Democrats on the Senate Environment and Public Works Committee boycotted Wednesday’s vote on Scott Pruitt’s nomination to lead the Environmental Protection Agency, as Senate Democrats are taking more aggressive steps to show their displeasure with Trump administration nominees.
The chairman of the committee left open the option to suspend committee rules and send Pruitt’s vote to the full Senate if Democrats do not relent. Two other cabinet secretaries had their nominations sent to the full Senate on Wednesday after a boycott from Democrats.
“We’re going to make sure Scott Pruitt is moved from the committee to the floor and he will then get confirmed to be administrator of the EPA,” Environment and Public Works Chairman John Barrasso (R-Wyo.) told reporters when asked if he plans to suspend rules to get past Democrats.
Republicans the Senate Finance Committee bypassed the requirement that at least one member of the minority party must be present to call a quorum, and on Wednesday sent Treasury nominee Steven Mnuchin and Health and Human Services nominee Rep. Tom Price (R-Ga.) on to a vote in the full Senate.
Barrasso plans to meet with Sen. Tom Carper (D-Del.), the committee’s ranking Democrat, again today to discuss an eventual vote. The two met multiple times on Tuesday, Barrasso said.
Democrats had complained that Pruitt did not respond to all their questions for the record after his January confirmation hearing. In particular, when asked to provide documents pertaining to his work as attorney general of Oklahoma, Pruitt simply referred senators to the attorney general’s office rather than offering documents himself.

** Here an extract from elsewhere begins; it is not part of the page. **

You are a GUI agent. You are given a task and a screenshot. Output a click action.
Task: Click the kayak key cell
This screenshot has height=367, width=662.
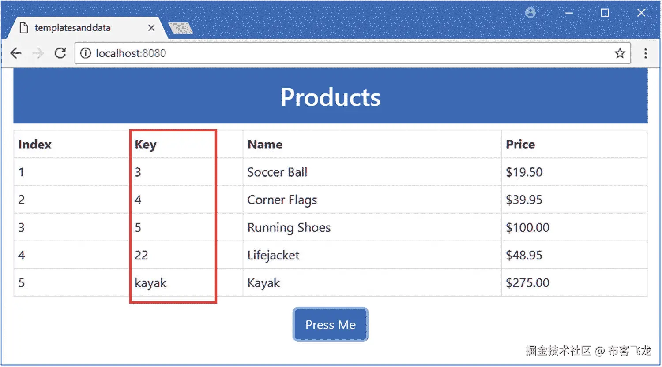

Sen. Ed Markey (D-Mass.) called Pruitt’s response a “Go FOIA yourself,” referring to the Freedom of Information Act. Sen. Kamala Harris (D-Calif.) said in a statement the boycott is “about transparency in government.”
But Republicans said Democrats were holding up the vote because they disagreed with Pruitt on the role of the EPA. Pruitt sued the agency multiple times as attorney general.
Senators submitted 1,078 written questions for the record after Pruitt’s hearing and Pruitt answered all of them, though some of his answers did not directly address the question.
Republicans noted that former presidents Bill Clinton, George W. Bush, and Barack Obama all saw their EPA administrators confirmed quickly after their first election. But Republicans also boycotted the vote on Gina McCarthy, who was nominated in 2013 after Obama’s re-election.
Barrasso said Pruitt should not be compared to McCarthy because Obama was not a new president when he nominated her.
“The newly elected president, I believe, has a right to their Cabinet, and that’s what I’m comparing time after time after time,” Barrasso told reporters.
Sen. Jerry Moran (R-Kan.) said the boycott is a testament to the Senate’s broader dysfunction.
“Today the example is [that] this committee doesn’t function,” he said.
Corrected to say that Mnuchin and Price were being considered by the same committee.